In Boateng's version, he initially felt provoked, then mobbed by S., who called him a "son of a bitch" and accused him of cheating. They yelled at each other that he had jumped up, threw a pillow at S., glasses and a lantern had fallen over; with his foot he accidentally pushed the cooler bag in the direction of S. “I was pissed off, disappointed. Why this unnecessary argument and the theater? "

The butler swept up the broken pieces. »I said: Sorry for the mess!«, Boateng remembers and claims to have sought a conversation with S. afterwards. She hit him on the lip and blood splattered. "I pushed her - I would say not so hard - pushed her." S. fell down. Boateng stands up and recreates the scene. "You're ruining the vacation," he called. Not more. The next day, according to him, people sat in close harmony by the campfire, danced and celebrated. "Ms. S. was in a good mood." Videos are played in the courtroom that actually show S. on the beach, lively, cheerful. She did not report him until three months later.

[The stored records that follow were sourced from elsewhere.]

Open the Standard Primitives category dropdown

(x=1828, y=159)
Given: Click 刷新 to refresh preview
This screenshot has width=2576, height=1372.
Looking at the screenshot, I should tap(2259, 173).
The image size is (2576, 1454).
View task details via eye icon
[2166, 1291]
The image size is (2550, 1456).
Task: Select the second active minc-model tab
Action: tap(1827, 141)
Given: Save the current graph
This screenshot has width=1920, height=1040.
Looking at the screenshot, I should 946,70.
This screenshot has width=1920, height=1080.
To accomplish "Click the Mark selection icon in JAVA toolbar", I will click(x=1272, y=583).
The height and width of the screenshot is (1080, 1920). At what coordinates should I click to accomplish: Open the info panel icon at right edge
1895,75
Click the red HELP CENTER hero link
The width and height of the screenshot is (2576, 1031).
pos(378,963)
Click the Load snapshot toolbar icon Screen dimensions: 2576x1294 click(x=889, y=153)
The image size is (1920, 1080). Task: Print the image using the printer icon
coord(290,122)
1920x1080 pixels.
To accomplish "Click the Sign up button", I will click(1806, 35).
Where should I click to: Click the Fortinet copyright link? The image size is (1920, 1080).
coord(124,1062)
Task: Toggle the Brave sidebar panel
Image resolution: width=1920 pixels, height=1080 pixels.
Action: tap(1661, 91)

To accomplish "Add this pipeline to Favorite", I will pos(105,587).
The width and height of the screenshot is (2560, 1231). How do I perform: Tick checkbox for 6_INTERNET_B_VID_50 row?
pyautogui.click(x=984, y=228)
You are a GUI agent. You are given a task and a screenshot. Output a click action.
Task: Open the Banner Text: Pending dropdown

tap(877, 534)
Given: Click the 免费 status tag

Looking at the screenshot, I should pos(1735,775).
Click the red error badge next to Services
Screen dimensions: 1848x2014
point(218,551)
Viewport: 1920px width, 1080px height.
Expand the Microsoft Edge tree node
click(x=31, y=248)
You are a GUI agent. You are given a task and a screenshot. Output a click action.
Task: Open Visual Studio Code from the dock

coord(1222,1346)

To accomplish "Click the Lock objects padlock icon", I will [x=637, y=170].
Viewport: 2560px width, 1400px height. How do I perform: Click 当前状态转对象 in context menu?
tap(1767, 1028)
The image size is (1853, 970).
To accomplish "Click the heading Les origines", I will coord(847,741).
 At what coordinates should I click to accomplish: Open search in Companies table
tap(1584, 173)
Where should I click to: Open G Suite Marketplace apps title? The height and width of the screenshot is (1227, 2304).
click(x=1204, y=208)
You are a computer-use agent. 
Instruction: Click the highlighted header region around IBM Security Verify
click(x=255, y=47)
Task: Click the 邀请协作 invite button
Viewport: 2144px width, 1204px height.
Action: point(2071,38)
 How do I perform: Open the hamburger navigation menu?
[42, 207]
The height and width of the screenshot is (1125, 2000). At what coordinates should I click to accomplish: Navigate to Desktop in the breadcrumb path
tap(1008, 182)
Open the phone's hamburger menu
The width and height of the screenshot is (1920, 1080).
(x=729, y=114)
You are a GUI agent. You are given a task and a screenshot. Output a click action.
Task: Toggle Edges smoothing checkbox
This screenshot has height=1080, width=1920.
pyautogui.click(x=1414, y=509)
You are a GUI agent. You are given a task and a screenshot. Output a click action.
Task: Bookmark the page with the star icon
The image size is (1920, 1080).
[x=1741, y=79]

"We try hard not to wash dirty laundry," emphasizes Boateng's lawyer Kai Walden.

But then Boateng tells how aggressive S. can be, how she urged him to insure her, to give her a house, a car, a monthly allowance.

She always started with the topic.

The friend, who was on vacation on the island at the time, confirms Boateng's version that he threw a pillow at S. and the lantern merely fell from the table.

But she describes how Boateng hit S. and insulted her.

She told him that too: "Hitting a woman - that's the bottom drawer."

The lawyer, who has been supporting S. on family law issues for years, reports how S. called her at night from the Caribbean: "Jérôme hit me again." Days later, S. appeared in her Berlin office wearing sunglasses.

At 8 p.m., Judge Dingerdissen announced the verdict and emphasized how much this process was shaped by great media interest.

He let the victim's lawyer know that the accused had also "been through something" due to the special circumstances.

Boateng looks counted.

"Testimony against testimony"?

His defense attorney had spoken of a "classic testimony-versus-testimony constellation" and demanded an acquittal. Prosecutor Eckert had demanded a monetary requirement of 1.5 million euros and a prison sentence of one and a half years - suspended on probation. That would have been interesting, because on this day of the trial, of all things, "other victims" reported to the public prosecutor. It can be assumed that these are women who have met professional footballers in recent years.

Regardless of possible new investigations, the proceedings in the case of his former partner Kasia Lenhardt were resumed one day after her suicide.

The 25-year-old model was dead on February 9, 2021 in the apartment in Berlin that Boateng is said to have rented for her.

A week before her death, the professional footballer announced the separation: on his Instagram profile with more than seven million followers.

Shortly before, he had announced his new relationship status in the "Bild" interview, with the headline: "My ex wanted to destroy me." Destroying him and his career and taking his children away from him.

In her plea in the Munich courtroom, public prosecutor Eckert said that at the end of this trial both of them were victims: Jèrôme Boateng as well as his partner S. "They are victims of their mutual toxic relationship."